The submarine had a maximum surface speed of 17.7 kn and a maximum submerged speed of 7.6 kn. When submerged, the boat could operate for 80 nmi at 4 kn; when surfaced, she could travel 8500 nmi at 10 kn. U-964 was fitted with five 53.3 cm torpedo tubes (four fitted at the bow and one at the stern), fourteen torpedoes, one 8.8 cm SK C/35 naval gun, 220 rounds, and one twin 2 cm C/30 anti-aircraft gun. The boat had a complement of between forty-four and sixty.

==Service history==

===War patrol===
Following her departure from Norway, she passed into the Atlantic and headed southwards towards the Western Approaches. After eleven days sailing, she was still well within range of Allied aircraft when she received a radio message to link with and and attack an important convoy several hundred miles to the south.
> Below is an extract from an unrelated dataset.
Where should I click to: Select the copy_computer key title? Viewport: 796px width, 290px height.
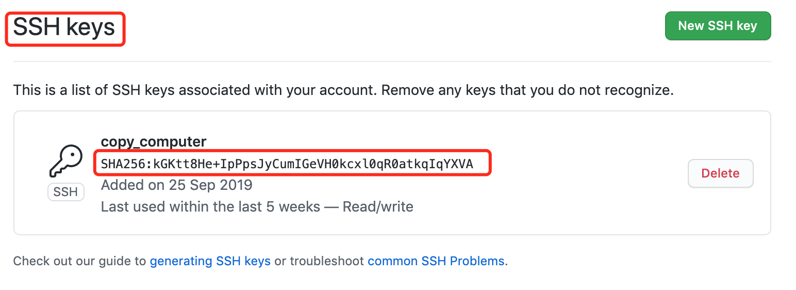pos(154,142)
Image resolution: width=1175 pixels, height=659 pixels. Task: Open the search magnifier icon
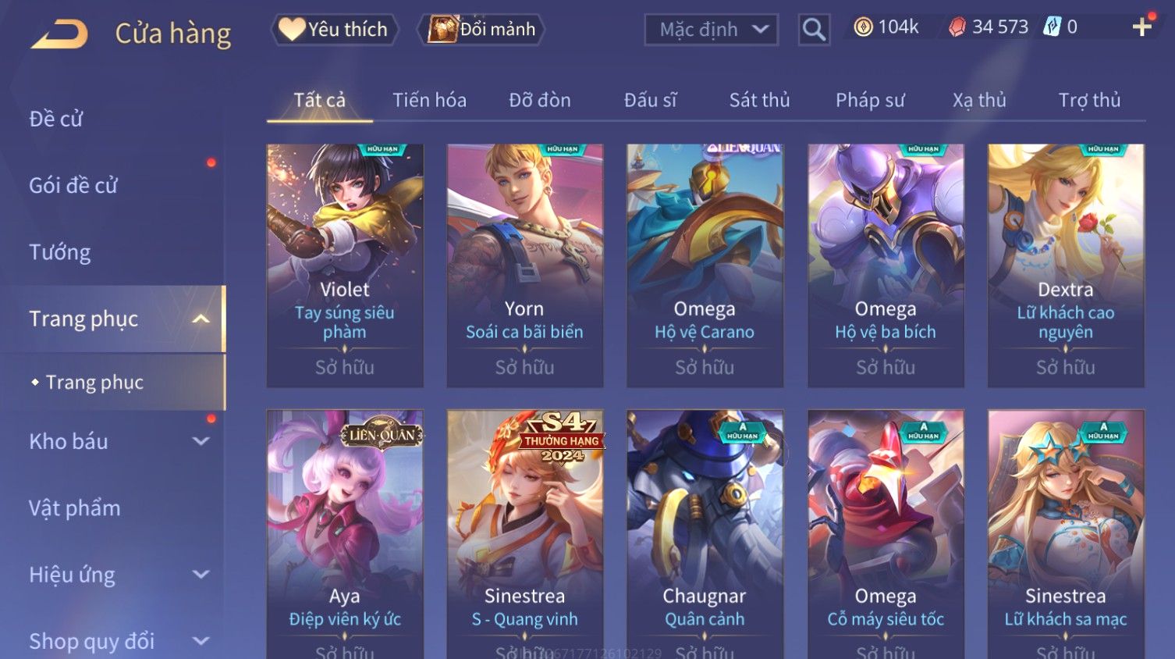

Realising that the only feasible method of reaching the area on time was to travel on the surface, the three boats proceeded south in full daylight on 16 October 1943.

===Fate===
Luck ran out fast as a patrolling aircraft spotted the boats and called in Consolidated Liberator aircraft from several different squadrons. A fierce battle followed, in which two Royal Air Force Liberators were shot down before all three boats were sunk. U-964 was seriously damaged by bombs from aircraft of 86 Squadron (particularly from the plane of Flying Officer George Gamble), and began to sink, her crew scrambling over the side into the sea as she settled. Of the approximately 35 men who escaped the submarine, only five survived to be collected by several days later. Only three of these men subsequently recovered from their ordeal.